MotteAW - Agent Watch

Real-time agent monitoring and debugging

MotteAW provides comprehensive monitoring, debugging, and analytics for multi-agent systems with real-time streaming interfaces and historical performance analysis.

Core Components

Live Monitoring

Real-time streaming of agent activities, API calls, and system events with WebSocket connections.

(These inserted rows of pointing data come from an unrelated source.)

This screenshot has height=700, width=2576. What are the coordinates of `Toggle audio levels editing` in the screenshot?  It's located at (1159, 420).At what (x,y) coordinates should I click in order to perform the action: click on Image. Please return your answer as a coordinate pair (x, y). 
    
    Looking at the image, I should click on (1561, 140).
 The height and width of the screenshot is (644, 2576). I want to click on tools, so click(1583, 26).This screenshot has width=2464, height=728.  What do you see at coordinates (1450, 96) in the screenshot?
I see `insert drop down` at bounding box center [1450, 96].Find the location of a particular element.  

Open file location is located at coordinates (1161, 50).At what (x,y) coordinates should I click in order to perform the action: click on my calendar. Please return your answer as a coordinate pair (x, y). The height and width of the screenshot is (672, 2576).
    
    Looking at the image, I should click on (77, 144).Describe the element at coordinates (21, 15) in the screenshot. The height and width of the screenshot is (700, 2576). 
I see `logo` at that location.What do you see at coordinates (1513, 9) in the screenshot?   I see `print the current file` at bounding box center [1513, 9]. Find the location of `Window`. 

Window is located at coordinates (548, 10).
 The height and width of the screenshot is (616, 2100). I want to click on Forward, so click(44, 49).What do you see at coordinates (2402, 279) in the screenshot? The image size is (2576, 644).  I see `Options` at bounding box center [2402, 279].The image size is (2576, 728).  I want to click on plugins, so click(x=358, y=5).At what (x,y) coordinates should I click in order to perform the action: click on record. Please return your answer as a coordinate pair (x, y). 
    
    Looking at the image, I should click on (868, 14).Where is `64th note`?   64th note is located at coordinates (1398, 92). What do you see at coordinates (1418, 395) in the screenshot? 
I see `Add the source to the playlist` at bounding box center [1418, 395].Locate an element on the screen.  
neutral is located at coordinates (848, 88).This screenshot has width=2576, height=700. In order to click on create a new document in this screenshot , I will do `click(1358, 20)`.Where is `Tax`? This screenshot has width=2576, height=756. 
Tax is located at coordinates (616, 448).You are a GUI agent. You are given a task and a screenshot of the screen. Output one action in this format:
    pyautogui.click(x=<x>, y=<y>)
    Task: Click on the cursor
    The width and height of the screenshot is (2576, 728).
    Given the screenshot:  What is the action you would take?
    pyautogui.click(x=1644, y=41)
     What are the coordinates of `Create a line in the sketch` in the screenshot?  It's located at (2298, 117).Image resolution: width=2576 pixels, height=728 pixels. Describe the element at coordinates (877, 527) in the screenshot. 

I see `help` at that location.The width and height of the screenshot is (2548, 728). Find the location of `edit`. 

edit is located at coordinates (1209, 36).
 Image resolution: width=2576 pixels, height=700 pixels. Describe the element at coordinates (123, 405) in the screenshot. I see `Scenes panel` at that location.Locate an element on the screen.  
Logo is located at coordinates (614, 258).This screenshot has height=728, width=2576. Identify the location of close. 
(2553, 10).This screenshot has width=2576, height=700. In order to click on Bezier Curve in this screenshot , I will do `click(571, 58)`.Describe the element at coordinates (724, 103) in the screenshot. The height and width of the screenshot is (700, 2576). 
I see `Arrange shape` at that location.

  • • Agent execution tracking
  • • API call monitoring
  • • Error detection and alerts
  • • Performance metrics

Analytics Dashboard

Comprehensive analytics with customizable dashboards and historical trend analysis.

  • • Performance trends
  • • Usage statistics
  • • Cost analysis
  • • Success/failure rates

Alert System

Intelligent alerting with configurable thresholds, notification channels, and escalation policies.

Debug Tools

Advanced debugging capabilities with request/response inspection, trace analysis, and replay functionality.

Monitoring Capabilities

Metric TypeDescriptionUpdate FrequencyRetention
Response TimeAgent execution latencyReal-time30 days
Success RateSuccessful vs failed requests1 minute90 days
Token UsageAPI token consumptionReal-time1 year
Error RateError frequency by typeReal-time90 days
Memory UsageMemory bank utilization5 minutes30 days

Alert Configuration

Threshold-Based Alerts

{
  "alert_name": "High Error Rate",
  "condition": {
    "metric": "error_rate",
    "operator": "greater_than",
    "threshold": 0.05, // 5%
    "window": "5m"
  },
  "notifications": [
    {
      "type": "email",
      "recipients": ["admin@company.com"]
    },
    {
      "type": "slack",
      "channel": "#alerts"
    }
  ],
  "severity": "high"
}

Configure alerts based on metric thresholds with multiple notification channels.

Anomaly Detection

{
  "alert_name": "Response Time Anomaly",
  "condition": {
    "type": "anomaly",
    "metric": "response_time",
    "sensitivity": "medium",
    "baseline_window": "7d",
    "detection_window": "1h"
  },
  "auto_resolve": true,
  "cooldown": "30m"
}

Machine learning-based anomaly detection for unusual patterns in agent behavior.

Debug Features

Request Tracing

Complete request lifecycle tracking from input to output with detailed timing information and intermediate steps.

Response Inspection

Detailed inspection of API responses, model outputs, and data transformations with syntax highlighting.

Replay Functionality

Replay historical requests for debugging and testing with the ability to modify parameters and compare results.

Performance Profiling

Detailed performance analysis with bottleneck identification and optimization recommendations.

Dashboard Widgets

Real-time Metrics

  • • Live request counter
  • • Current response time
  • • Active agent count
  • • Error rate gauge
  • • Token usage meter

Historical Charts

  • • Response time trends
  • • Request volume over time
  • • Success/failure ratios
  • • Cost analysis charts
  • • Agent performance comparison

System Health

  • • Service status indicators
  • • Database connection health
  • • API endpoint availability
  • • Memory bank status
  • • Queue depth monitoring

Custom Widgets

  • • Business-specific KPIs
  • • Custom query results
  • • Third-party integrations
  • • Compliance metrics
  • • User-defined alerts

API Endpoints

Get Metrics

GET /api/monitoring/metrics?metric=response_time&window=1h&granularity=1m

Response:
{
  "metric": "response_time",
  "window": "1h",
  "data": [
    {"timestamp": "2024-01-15T10:00:00Z", "value": 245.5},
    {"timestamp": "2024-01-15T10:01:00Z", "value": 238.2},
    ...
  ],
  "summary": {
    "avg": 242.1,
    "min": 198.3,
    "max": 312.7,
    "p95": 289.4
  }
}

Retrieve historical metrics with configurable time windows and granularity.

Create Alert

POST /api/monitoring/alerts
Content-Type: application/json

{
  "name": "High Response Time",
  "condition": {
    "metric": "response_time",
    "operator": "greater_than",
    "threshold": 1000,
    "window": "5m"
  },
  "notifications": [
    {"type": "email", "recipients": ["admin@company.com"]}
  ]
}

Create custom alerts with flexible conditions and notification preferences.

WebSocket Stream

// Connect to real-time stream
const ws = new WebSocket('wss://api.motte.ai/monitoring/stream');

ws.onmessage = (event) => {
  const data = JSON.parse(event.data);
  console.log('Real-time update:', data);
};

// Subscribe to specific metrics
ws.send(JSON.stringify({
  action: 'subscribe',
  metrics: ['response_time', 'error_rate', 'token_usage']
}));

Real-time streaming of metrics and events via WebSocket connections.